• _原文抜粋_
============
このあたりは、まだ学生のころ築地に遊びにゆくついでに散策したことがある

 

当時は現在ほど古民家に興味がなかった(といっても下町残照、昭和20年東京地図などは、しっかり買っている)ので、写真を撮影していなかったが、銅板葺き看板建築がズラリと並んだ風景は、今でも目に焼き付いている

 

 

しかし、そんな典型的な東京の下町風景は、今、まさに危機に瀕していた

 

 

 

 

 

 

 

 

凝ったファサードのデザインの戦前型の看板建築の隣の建物は、すでに解体されて、台東区でもさんざん見てきた、建物の横が丸見えの無惨な風景がここにも

 

再開発が激しい東京では、すっかりお馴染みの光景である

 

 

 

 

 

 

 

 

こちらは、すっかり開発が終わり、マンションだらけの味気ない風景に変わった通りだが、少し先の十字路に、古い看板建築が見えているので、そちらのほうに向かうと

 

 

 

 

 

 

 

 

なんと1軒だけ古い建物が残っていた

 

いろいろ検索して、このあたりの昔の姿を探していたら「ぼくの近代建築」というブログを見つけた。ブログ主さんは、東京の昔の姿を詳細に写真におさめていて、それを見ると、かつてはこのあたりにも、いかにも下町らしい風景が続いていたことがわかる

 

 

それらの写真は、僕がうろついていた時代に近い時期に撮影されたものが多く、記憶のなかにある風景そのものであった

 

 

 

 

 

 

 

 

 

 

アーシーな薄いグリーンに塗装された錆びついたブリキの波板が渋い

 

こちらも廃業してしまっているようで、下町方面ではお馴染みの選挙ポスターだらけにされていた。あっ、あと犬の探偵のポスターね

 

 

以前、気になって、こういう浮気や信用調査の探偵って、どんだけ取るんだろう、と調べてみたら最低価格でも1日5万以上、相場で10万ぐらいであることがわかった

 

うーん、ボロい商売だなあ。と、ちょっと感心したが、調査員の人件費が高いのだろう。ちなみに、必要経費は、もちろん別途請求だ

 

 

 

 

 

 

 

 

 

 

再開発されてマンションなどに侵食されたが、まだわずかに古い建物が残る通りは、台東区の小島や鳥越あたりの風景を想起させる

 

古民家の密度に関しては、さすがに都心部に近いこちらは、かなり薄く、小島や鳥越、墨田区の京島には、はるかに及ばない。が、その先には、こんなアメージングな物件が!
============
テキストと項目位置の記録
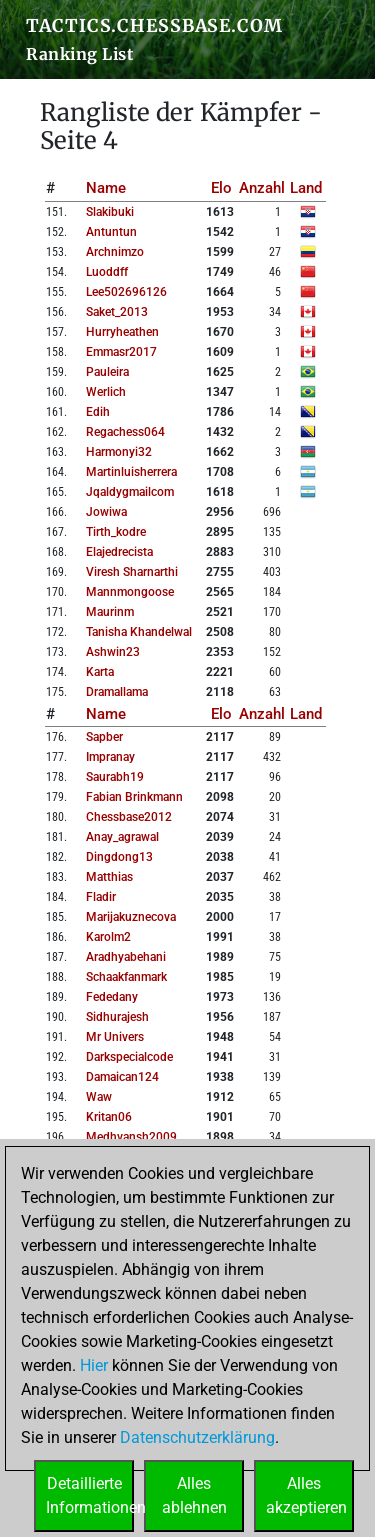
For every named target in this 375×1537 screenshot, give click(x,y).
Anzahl (262, 188)
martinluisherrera (131, 472)
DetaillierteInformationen (90, 1495)
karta (100, 672)
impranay (110, 757)
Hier (94, 1365)
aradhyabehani (126, 957)
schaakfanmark (126, 977)
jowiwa (106, 512)
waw (99, 1097)
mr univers (115, 1037)
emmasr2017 (121, 352)
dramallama (117, 692)
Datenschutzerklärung (197, 1437)
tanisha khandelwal (139, 632)
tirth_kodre (116, 532)
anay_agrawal (122, 837)
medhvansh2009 (131, 1137)
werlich (106, 392)
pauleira (107, 372)
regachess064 (125, 432)
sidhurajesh (117, 1017)
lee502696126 (126, 292)
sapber (104, 737)
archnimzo (115, 252)
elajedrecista (119, 552)
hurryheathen (122, 332)
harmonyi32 (119, 452)
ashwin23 (113, 652)
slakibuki (110, 212)
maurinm (110, 612)
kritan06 (109, 1117)
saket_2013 (117, 312)
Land (306, 188)
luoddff (107, 272)
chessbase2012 (129, 817)
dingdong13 (119, 857)
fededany (112, 997)
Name (106, 188)
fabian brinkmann (134, 797)
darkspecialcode (129, 1057)
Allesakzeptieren (306, 1495)
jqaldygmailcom (130, 492)
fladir (101, 897)
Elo (221, 188)
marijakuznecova (131, 917)
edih (98, 412)
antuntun (111, 232)
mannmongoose (130, 592)
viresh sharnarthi (132, 572)
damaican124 (122, 1077)
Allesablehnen (194, 1495)
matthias (109, 877)
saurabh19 (115, 777)
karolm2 (108, 937)
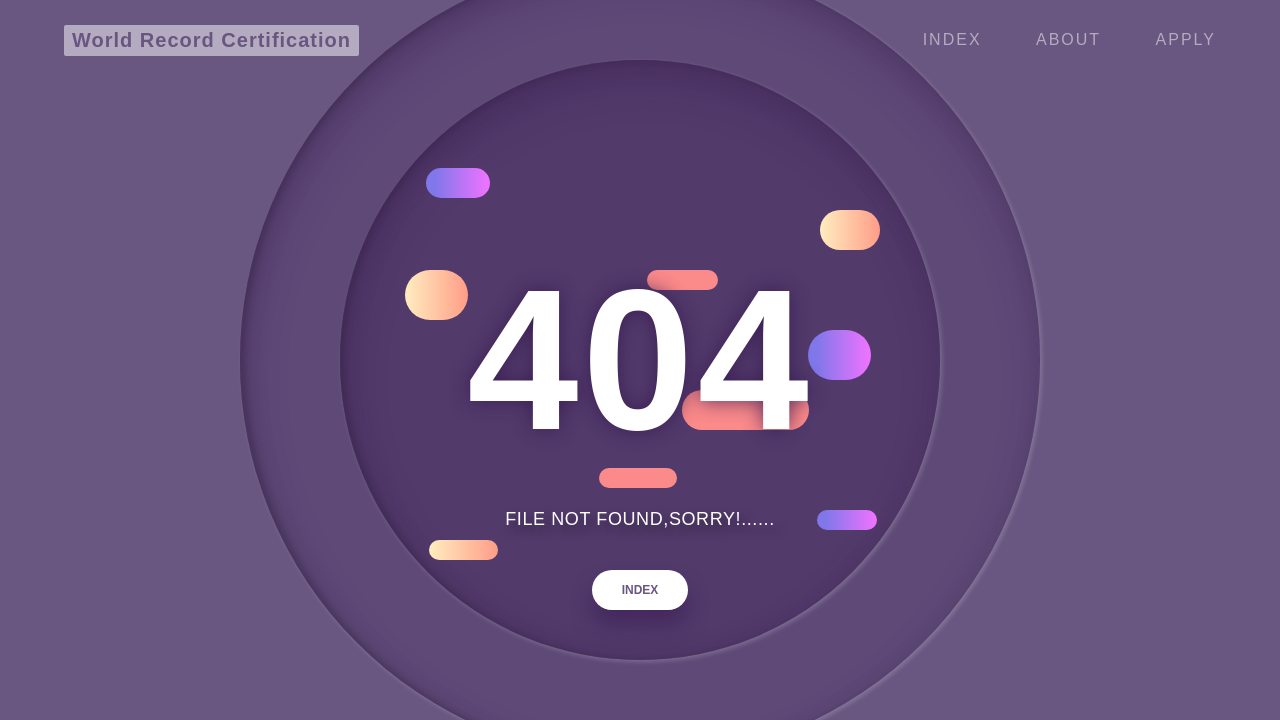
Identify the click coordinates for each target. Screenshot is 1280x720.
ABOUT (1068, 39)
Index (952, 39)
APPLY (1186, 39)
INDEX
============
• _課題_
[1] 下町散策の文章で、このあたりの昔の姿を探していて見つけたブログの名前は何か。
[2] 次の(a)〜(c)が下町散策の文章と一致するかどうか、それぞれ「はい」か「いいえ」で答え、判断の根拠となる本文の言葉をそのまま引用してください。(a) 学生のころ、筆者は銅板葺き看板建築の並ぶ風景の写真を撮影していた。(b) 錆びついたブリキの波板は薄いグリーンに塗装されている。(c) 古民家の密度は、墨田区の京島よりもこちらのほうが高い。
記録は下町散策の文章とは切り離された別の資料である。

• _課題別解答_
[1] 「ぼくの近代建築」

[2]
(a) いいえ。「写真を撮影していなかった」
(b) はい。「アーシーな薄いグリーンに塗装された錆びついたブリキの波板が渋い」
(c) いいえ。「小島や鳥越、墨田区の京島には、はるかに及ばない」